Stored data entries
********************

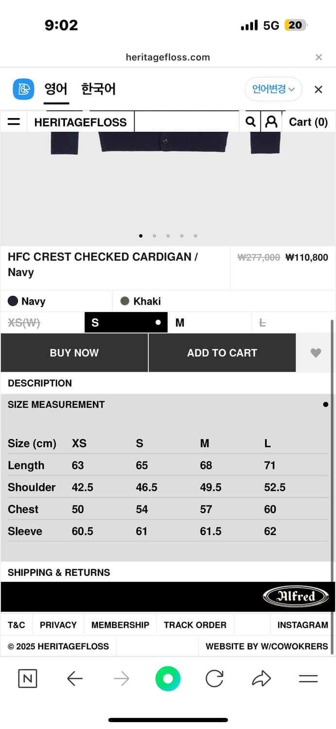Screen dimensions: 336x729
Task: Tap the third image carousel dot
Action: (168, 236)
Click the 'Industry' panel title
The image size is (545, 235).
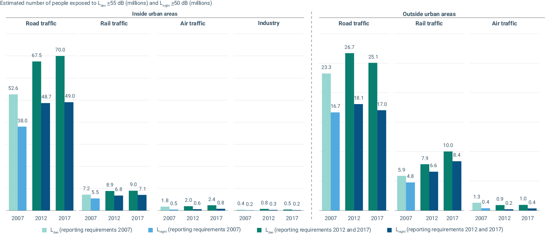point(268,23)
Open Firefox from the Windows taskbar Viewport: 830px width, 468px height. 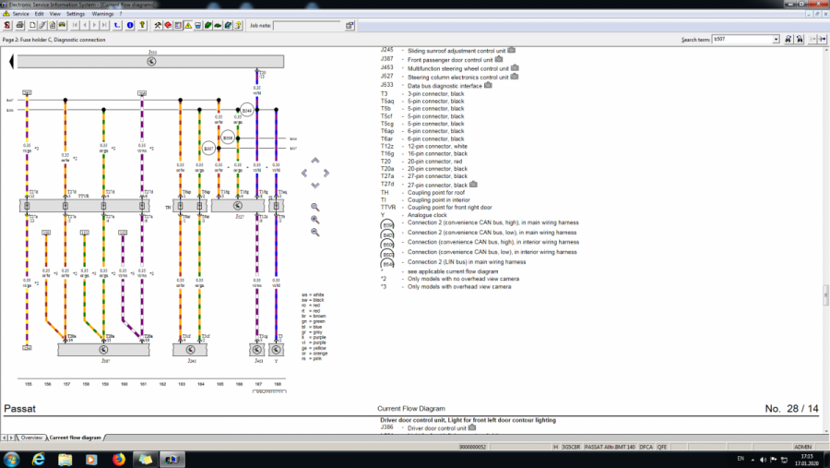[x=119, y=459]
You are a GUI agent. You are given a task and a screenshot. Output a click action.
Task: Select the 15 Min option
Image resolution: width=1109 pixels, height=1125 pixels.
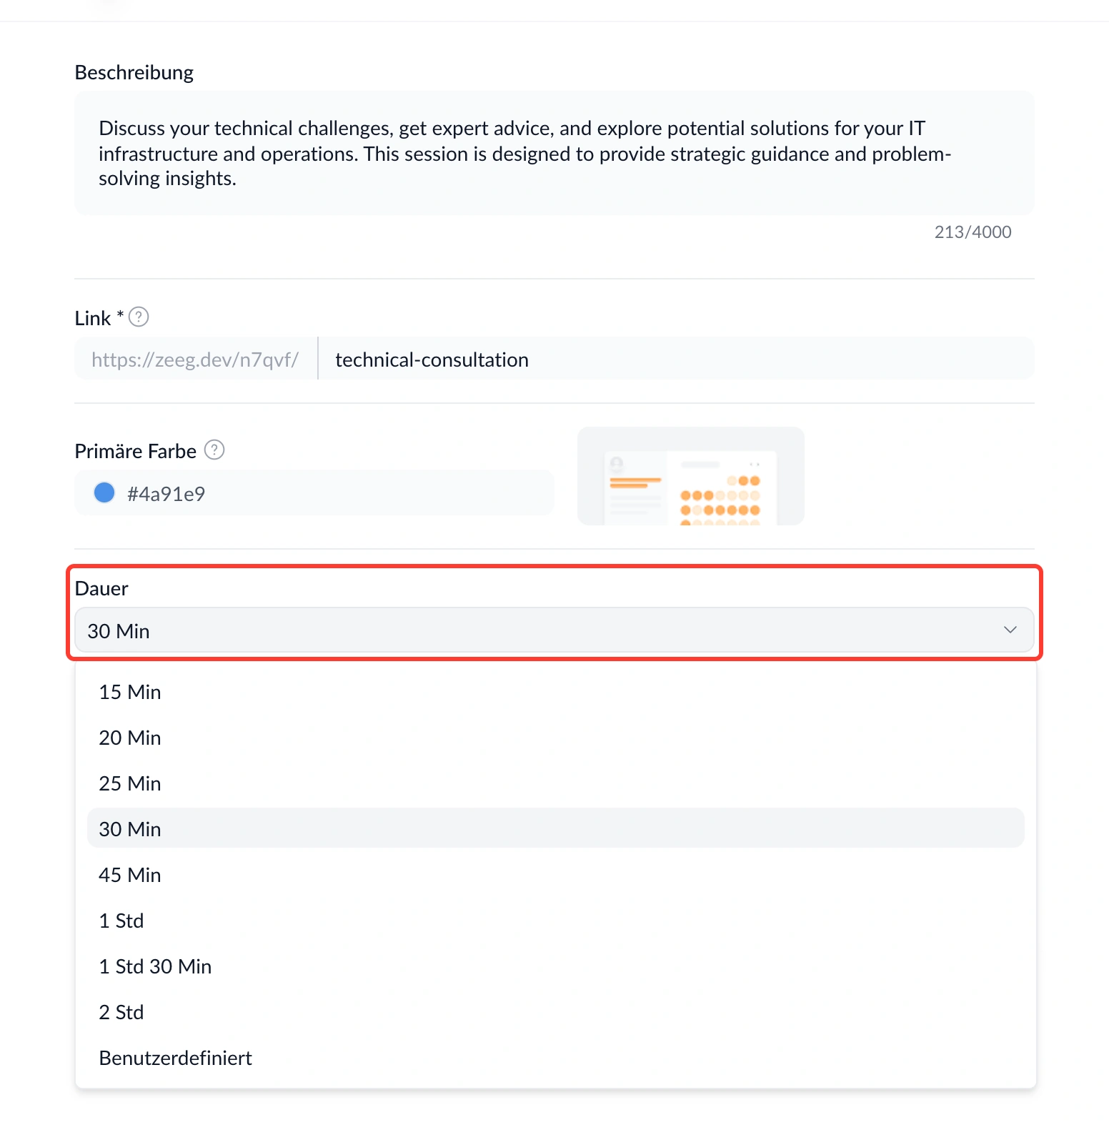(x=555, y=692)
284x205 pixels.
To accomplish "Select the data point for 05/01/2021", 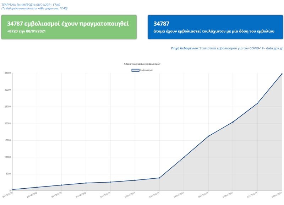I will pyautogui.click(x=208, y=136).
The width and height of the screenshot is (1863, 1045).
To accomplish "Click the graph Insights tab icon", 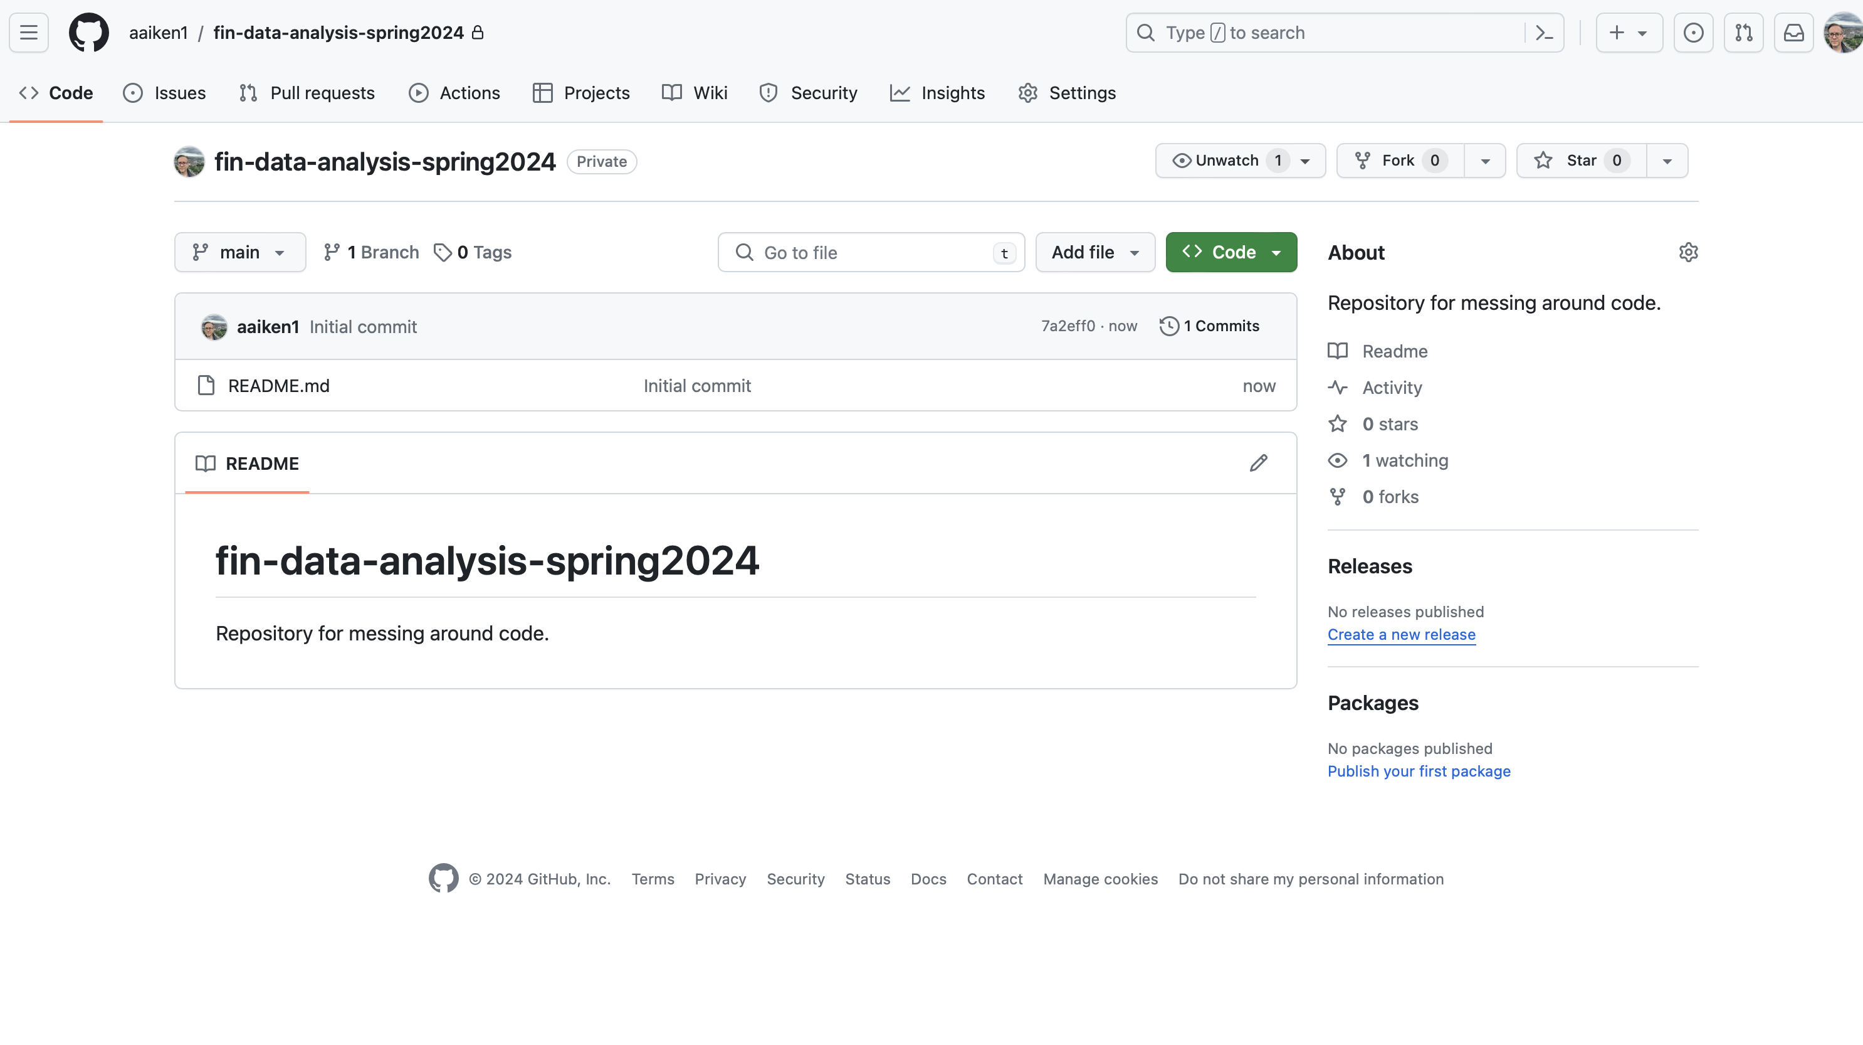I will point(900,92).
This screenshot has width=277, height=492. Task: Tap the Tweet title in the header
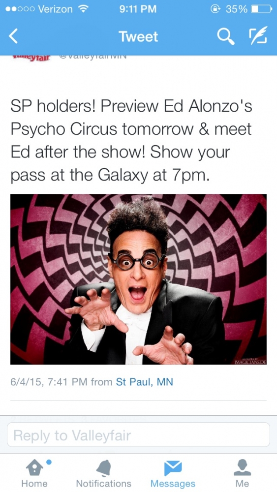click(x=138, y=36)
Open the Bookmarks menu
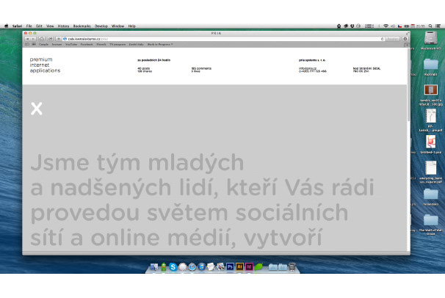445x298 pixels. coord(82,26)
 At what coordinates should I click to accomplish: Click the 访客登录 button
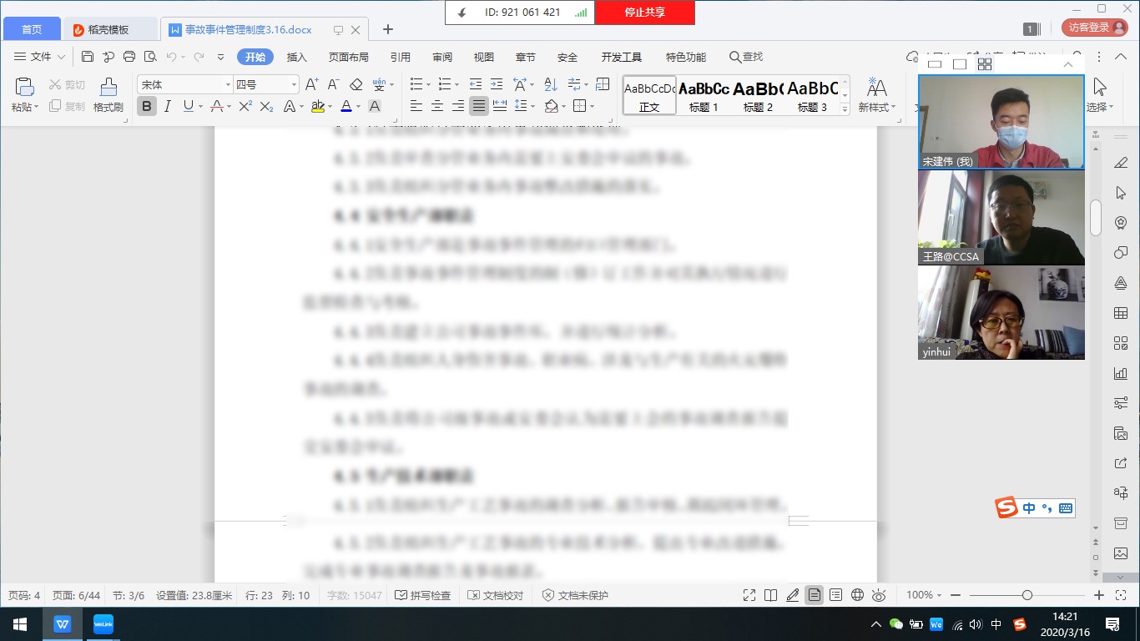1092,28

********************

YOUR TASK
What is the exact wording of the lines from the one bearing "This screenshot has" through the final line of the records above? Write it out without the pictures.

PROBLEM SOLUTION
This screenshot has width=277, height=492. Task: Tap the Tweet title in the header
click(x=138, y=36)
Open the Bookmarks menu
445x298 pixels. coord(82,26)
 At what coordinates should I click to accomplish: Click the 访客登录 button
1092,28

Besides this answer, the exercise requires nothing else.